Reproduce verbatim the lines of the material starting at the line that contains "The image size is (414, 605)." and ending at the line that contains "coordinates (103, 150).", with both of those lines included.

┄┄┄┄┄┄┄┄┄┄

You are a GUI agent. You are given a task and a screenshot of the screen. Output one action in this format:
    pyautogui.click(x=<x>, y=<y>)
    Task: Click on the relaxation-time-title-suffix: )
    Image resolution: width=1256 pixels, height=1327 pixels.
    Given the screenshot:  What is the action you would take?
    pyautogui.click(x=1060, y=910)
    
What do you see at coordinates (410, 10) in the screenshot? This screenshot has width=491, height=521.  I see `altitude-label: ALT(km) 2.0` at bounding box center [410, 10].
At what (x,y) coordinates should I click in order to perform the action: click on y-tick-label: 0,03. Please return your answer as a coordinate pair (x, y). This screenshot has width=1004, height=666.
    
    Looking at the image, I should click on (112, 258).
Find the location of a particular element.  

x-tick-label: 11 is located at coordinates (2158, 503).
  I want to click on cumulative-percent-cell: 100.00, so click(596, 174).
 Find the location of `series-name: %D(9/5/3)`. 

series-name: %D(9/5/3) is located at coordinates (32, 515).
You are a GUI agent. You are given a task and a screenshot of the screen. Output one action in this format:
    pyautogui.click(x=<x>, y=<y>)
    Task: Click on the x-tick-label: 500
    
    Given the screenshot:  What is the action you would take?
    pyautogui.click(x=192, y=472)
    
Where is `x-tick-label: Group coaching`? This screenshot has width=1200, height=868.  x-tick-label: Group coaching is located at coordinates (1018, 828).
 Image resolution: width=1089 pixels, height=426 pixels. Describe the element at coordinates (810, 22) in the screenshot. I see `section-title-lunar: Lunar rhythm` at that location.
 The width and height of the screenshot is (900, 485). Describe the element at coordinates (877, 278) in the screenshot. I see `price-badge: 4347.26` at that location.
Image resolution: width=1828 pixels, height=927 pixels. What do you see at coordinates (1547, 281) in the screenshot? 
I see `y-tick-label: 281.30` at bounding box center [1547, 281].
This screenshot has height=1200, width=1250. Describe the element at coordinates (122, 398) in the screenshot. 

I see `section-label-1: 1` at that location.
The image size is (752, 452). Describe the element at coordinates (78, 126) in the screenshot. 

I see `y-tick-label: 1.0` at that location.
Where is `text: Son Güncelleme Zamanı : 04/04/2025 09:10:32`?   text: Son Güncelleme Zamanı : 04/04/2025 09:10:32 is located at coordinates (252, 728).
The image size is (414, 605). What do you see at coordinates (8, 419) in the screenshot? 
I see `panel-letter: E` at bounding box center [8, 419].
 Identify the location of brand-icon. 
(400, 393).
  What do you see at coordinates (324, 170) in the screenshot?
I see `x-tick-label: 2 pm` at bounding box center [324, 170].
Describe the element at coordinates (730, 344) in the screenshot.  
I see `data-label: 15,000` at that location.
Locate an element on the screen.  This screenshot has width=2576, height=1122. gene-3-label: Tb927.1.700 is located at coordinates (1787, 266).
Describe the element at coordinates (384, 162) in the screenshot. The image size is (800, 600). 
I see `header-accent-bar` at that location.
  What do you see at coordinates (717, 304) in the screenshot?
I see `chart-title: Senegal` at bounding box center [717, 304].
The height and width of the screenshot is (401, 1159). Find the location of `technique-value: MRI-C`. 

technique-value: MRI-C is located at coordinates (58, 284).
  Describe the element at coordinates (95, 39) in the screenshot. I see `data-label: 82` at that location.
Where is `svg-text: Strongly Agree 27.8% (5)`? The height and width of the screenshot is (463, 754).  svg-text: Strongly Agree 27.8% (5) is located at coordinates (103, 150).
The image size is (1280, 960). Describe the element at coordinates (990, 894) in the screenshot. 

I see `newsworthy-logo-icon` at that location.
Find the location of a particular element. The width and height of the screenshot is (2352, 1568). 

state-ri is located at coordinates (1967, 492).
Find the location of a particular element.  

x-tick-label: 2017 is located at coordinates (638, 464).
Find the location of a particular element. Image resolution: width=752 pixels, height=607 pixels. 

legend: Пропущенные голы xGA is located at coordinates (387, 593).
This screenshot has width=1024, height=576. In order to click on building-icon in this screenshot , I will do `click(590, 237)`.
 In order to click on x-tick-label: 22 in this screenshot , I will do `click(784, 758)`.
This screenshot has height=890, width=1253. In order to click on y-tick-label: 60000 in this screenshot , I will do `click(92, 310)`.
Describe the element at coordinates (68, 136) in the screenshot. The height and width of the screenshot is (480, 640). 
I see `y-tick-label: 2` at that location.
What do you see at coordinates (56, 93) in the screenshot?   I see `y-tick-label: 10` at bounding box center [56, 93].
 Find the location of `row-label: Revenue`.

┄┄┄┄┄┄┄┄┄┄

• [Result of the exercise]
The image size is (414, 605). What do you see at coordinates (8, 419) in the screenshot? 
I see `panel-letter: E` at bounding box center [8, 419].
 Identify the location of brand-icon. 
(400, 393).
  What do you see at coordinates (324, 170) in the screenshot?
I see `x-tick-label: 2 pm` at bounding box center [324, 170].
Describe the element at coordinates (730, 344) in the screenshot.  
I see `data-label: 15,000` at that location.
Locate an element on the screen.  This screenshot has width=2576, height=1122. gene-3-label: Tb927.1.700 is located at coordinates (1787, 266).
Describe the element at coordinates (384, 162) in the screenshot. The image size is (800, 600). 
I see `header-accent-bar` at that location.
  What do you see at coordinates (717, 304) in the screenshot?
I see `chart-title: Senegal` at bounding box center [717, 304].
The height and width of the screenshot is (401, 1159). Find the location of `technique-value: MRI-C`. 

technique-value: MRI-C is located at coordinates (58, 284).
  Describe the element at coordinates (95, 39) in the screenshot. I see `data-label: 82` at that location.
Where is `svg-text: Strongly Agree 27.8% (5)`? The height and width of the screenshot is (463, 754).  svg-text: Strongly Agree 27.8% (5) is located at coordinates (103, 150).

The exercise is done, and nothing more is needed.